#### Work task
Where a line of the records holds the string "will", copy that line.

#### Source data
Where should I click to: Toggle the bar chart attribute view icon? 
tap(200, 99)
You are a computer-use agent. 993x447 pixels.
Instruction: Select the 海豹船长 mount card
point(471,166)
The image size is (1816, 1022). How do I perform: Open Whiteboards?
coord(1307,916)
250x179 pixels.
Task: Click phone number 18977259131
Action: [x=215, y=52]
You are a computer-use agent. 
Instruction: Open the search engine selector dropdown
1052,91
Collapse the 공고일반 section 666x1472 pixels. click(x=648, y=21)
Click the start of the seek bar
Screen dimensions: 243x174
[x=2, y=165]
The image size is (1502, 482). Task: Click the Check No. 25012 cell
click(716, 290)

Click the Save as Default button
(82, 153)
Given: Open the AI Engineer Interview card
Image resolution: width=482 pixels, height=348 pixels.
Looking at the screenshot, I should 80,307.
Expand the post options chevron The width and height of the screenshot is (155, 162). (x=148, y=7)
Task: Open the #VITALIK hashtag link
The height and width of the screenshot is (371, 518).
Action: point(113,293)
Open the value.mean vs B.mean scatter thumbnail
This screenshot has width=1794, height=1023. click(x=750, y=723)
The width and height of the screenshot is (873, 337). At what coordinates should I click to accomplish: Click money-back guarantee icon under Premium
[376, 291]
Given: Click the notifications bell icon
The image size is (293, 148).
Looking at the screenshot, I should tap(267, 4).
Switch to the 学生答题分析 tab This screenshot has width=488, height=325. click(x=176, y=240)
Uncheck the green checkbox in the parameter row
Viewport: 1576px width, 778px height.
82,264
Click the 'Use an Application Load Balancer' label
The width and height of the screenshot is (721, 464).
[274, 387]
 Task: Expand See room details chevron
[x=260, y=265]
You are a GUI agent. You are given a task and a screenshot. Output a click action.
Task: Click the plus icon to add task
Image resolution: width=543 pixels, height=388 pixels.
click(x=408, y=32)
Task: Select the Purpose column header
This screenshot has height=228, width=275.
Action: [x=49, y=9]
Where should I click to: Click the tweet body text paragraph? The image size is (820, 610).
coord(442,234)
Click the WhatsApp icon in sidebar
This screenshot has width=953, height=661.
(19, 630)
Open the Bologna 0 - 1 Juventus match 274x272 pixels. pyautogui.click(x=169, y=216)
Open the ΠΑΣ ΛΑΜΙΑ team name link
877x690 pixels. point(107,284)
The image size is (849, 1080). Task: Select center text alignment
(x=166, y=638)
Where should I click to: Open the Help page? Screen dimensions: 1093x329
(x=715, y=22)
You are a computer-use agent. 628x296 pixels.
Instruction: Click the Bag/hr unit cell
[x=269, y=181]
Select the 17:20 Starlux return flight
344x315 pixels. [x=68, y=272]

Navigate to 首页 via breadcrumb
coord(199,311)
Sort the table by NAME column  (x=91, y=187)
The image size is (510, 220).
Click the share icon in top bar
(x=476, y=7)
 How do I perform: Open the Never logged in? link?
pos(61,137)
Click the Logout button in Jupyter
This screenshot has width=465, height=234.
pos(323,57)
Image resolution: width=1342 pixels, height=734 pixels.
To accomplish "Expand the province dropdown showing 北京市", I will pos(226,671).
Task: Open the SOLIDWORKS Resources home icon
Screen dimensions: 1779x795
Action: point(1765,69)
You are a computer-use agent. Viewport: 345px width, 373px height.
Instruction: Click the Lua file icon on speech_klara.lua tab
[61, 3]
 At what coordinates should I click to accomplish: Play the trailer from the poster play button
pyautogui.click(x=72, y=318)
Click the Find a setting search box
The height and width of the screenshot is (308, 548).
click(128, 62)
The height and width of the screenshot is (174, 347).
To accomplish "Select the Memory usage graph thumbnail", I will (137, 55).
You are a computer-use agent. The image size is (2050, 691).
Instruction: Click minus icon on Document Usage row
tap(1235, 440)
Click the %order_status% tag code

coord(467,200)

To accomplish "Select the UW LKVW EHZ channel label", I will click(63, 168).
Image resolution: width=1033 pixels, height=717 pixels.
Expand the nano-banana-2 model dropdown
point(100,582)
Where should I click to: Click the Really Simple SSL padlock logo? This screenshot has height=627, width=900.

#### Result of this task
To accomplish "Expand the province dropdown showing 北京市", I will pos(226,671).
To accomplish "Select the Memory usage graph thumbnail", I will (137, 55).
To accomplish "Select the UW LKVW EHZ channel label", I will click(63, 168).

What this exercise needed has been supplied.